Glaxo Joins Expert Group To Streamline R&D

By Liisa Vexler

GlaxoSmithKline (GSK) joins a group of experts working to funnel scientific data into verifiable drug targets and more successes in R&D, not an easy feat with the amount of data being produced as a result of the genomics revolution. Glaxo is joining forces with external experts, contributing financial and human resources to springboard collaboration on this issue.

While most pharmaceutical development projects don’t get past clinical trials stages and to the patients, many are destined to fail even before they get to testing because of a lack of understanding of the biology behind the diseases, says Glaxo. To assist new R&D projects from the outset, the drug maker is teaming up with the European Bioinformatics Institute and the Wellcome Trust Sanger Institute in launching the Center for Therapeutic Target Validation (CTTV), a joint project with a goal to improve target validation during the early stages of R&D.

Fifty scientists from Glaxo and the other two institutions will be part of the CTTV launch, wading through genomics, proteomics, chemistry and biology data to map out the source of disease. Each organization has a clearly defined role, with Sanger's experts providing their genetics expertise, the European Bioinformatics Institute lending its capacity for data analysis, and Glaxo promising to share its extensive experience in translational medicine and pharmaceutical discovery. The latter has not revealed the monetary amount of its commitment to the center, though it has said that it is "a multimillion-pound contribution."

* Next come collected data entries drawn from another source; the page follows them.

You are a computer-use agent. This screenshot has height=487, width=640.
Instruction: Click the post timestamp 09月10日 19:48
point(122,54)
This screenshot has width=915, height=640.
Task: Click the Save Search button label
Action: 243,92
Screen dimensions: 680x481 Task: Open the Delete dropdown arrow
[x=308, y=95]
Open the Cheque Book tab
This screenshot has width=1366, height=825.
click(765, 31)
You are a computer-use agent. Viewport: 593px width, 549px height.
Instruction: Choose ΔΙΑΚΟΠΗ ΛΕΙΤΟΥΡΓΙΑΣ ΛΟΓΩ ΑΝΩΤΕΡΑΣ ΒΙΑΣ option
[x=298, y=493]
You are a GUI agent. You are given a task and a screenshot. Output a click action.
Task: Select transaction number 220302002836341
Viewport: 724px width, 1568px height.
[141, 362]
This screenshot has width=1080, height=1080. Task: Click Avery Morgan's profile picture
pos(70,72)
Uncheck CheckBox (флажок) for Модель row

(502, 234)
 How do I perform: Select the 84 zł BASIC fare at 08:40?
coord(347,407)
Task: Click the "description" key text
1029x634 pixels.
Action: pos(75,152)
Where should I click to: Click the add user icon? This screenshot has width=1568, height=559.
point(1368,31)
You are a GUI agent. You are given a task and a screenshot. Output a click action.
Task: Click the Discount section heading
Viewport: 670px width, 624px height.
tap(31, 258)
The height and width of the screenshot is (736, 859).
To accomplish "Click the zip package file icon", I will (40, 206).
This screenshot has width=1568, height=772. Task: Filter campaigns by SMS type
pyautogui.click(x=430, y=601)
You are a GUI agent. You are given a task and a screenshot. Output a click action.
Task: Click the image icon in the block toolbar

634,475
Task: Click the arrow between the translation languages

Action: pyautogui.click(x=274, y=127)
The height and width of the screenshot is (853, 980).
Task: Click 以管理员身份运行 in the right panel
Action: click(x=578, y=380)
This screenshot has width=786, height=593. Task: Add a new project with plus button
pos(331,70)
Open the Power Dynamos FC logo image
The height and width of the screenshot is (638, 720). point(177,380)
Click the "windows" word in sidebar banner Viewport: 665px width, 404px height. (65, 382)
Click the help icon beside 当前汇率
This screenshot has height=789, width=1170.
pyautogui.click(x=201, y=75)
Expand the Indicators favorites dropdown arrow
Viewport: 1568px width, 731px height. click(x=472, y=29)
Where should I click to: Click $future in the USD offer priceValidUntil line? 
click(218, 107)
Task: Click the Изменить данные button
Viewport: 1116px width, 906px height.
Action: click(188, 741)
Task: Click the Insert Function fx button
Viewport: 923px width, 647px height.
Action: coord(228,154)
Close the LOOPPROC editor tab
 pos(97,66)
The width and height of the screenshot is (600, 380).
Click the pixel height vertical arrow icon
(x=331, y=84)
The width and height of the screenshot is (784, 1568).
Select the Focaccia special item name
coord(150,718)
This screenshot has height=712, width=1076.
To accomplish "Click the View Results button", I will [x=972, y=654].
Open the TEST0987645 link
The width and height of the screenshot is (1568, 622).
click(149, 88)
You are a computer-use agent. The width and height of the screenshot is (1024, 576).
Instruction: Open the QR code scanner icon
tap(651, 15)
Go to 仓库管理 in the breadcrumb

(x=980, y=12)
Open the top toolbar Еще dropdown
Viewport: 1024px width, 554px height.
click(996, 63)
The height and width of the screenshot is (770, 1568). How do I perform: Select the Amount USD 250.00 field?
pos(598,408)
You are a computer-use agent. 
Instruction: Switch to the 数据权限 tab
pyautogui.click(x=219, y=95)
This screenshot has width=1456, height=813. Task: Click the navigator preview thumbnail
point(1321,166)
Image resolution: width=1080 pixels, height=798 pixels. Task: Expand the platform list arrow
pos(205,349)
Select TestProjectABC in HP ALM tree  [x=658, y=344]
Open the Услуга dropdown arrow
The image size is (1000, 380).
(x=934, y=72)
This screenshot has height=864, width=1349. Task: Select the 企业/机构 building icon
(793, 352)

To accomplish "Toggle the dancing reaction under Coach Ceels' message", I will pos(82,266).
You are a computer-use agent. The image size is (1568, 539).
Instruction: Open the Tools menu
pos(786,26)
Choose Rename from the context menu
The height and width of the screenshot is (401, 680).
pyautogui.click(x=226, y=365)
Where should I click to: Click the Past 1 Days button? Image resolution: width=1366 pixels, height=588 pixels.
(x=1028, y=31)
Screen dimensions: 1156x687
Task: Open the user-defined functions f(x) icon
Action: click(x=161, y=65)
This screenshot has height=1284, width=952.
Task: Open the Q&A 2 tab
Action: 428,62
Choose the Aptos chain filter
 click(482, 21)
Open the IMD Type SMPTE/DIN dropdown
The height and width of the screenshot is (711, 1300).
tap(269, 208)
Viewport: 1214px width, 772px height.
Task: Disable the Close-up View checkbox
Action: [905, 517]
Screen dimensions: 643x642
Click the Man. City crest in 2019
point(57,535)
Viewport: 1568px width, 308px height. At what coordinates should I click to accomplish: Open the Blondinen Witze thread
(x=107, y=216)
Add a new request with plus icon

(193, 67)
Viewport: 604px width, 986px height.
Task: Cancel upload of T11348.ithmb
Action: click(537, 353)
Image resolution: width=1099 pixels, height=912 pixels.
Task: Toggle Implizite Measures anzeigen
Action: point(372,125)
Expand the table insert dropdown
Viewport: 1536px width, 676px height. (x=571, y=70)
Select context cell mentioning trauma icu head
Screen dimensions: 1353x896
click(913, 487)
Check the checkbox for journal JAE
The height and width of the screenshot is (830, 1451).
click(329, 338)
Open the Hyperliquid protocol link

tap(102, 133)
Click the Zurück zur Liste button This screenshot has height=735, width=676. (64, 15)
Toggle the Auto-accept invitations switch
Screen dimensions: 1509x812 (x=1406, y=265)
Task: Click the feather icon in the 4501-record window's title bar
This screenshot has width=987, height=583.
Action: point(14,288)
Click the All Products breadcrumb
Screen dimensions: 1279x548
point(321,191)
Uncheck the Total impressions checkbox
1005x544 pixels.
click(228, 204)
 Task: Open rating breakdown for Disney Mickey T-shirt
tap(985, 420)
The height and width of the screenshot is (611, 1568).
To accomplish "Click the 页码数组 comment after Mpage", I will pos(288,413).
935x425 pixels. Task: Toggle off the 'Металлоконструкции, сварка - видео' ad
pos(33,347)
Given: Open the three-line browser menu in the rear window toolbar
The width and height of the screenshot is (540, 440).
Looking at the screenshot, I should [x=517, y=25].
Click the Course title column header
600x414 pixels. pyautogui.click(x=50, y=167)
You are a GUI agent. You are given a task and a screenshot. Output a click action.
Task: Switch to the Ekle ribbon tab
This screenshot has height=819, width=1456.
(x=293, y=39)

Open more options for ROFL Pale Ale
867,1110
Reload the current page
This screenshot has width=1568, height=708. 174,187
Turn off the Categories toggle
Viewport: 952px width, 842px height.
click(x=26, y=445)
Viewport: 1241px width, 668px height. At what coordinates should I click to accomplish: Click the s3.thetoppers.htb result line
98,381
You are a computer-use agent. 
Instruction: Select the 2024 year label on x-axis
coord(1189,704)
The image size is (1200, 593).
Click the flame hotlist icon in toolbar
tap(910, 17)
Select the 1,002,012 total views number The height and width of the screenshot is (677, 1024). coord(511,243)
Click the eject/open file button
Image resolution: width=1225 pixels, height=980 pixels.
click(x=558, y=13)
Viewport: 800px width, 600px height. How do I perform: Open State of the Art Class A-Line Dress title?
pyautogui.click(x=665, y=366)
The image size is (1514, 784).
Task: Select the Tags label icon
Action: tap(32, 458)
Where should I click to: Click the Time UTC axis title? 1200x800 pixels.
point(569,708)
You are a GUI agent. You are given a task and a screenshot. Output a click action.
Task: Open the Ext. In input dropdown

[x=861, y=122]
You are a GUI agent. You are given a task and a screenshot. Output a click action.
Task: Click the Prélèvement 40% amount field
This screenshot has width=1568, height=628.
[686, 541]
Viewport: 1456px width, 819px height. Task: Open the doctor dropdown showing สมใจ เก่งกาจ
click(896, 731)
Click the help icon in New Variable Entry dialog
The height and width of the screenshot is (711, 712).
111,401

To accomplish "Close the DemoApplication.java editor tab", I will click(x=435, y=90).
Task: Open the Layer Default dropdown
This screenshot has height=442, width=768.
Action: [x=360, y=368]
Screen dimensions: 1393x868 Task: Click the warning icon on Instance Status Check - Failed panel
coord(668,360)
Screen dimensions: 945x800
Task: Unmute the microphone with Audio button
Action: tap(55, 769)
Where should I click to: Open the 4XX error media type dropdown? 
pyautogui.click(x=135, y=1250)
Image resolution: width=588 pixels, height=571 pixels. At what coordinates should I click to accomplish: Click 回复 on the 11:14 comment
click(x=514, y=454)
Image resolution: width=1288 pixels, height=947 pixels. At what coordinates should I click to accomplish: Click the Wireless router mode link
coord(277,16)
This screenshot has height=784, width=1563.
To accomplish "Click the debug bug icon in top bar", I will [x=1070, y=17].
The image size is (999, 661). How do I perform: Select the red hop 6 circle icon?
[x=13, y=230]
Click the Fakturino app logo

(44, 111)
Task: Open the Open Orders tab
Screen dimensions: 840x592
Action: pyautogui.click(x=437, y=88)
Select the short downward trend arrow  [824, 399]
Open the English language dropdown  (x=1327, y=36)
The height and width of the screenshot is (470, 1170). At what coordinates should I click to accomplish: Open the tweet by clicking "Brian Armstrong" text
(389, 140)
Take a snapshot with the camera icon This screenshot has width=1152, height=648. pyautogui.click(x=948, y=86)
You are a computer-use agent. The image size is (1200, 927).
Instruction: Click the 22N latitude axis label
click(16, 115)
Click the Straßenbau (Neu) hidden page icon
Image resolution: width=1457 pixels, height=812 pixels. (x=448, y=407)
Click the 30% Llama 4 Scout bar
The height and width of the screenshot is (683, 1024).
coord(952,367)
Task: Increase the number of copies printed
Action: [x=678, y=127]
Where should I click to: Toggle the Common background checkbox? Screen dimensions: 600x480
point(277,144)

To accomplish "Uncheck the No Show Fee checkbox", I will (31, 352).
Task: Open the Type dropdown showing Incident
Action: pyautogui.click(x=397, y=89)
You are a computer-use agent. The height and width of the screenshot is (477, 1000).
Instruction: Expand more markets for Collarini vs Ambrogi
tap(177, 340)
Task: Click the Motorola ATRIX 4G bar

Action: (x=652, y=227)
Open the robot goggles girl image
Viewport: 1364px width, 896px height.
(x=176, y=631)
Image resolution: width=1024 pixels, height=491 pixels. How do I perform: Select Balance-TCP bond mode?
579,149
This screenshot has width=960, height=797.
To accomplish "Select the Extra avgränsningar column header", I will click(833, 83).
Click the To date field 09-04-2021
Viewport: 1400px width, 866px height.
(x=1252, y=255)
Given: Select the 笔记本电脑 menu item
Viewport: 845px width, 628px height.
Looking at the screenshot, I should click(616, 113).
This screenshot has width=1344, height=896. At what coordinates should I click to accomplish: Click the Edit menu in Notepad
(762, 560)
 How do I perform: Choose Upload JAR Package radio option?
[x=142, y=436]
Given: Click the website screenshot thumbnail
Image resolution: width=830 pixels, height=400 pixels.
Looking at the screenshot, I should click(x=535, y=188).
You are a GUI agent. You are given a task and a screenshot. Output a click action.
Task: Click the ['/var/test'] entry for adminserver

Glaxo’s senior vice president of alternative discovery and development, Lon Cardon, stated, "Our ambition on this is very simple. Improve the selection of targets we pursue and therefore improve the attrition rate and make better medicines in the end. Annotation and validation of human targets is a good thing for drug discovery broadly, and it's not an area in which we aim to compete - we want to compete on making medicines."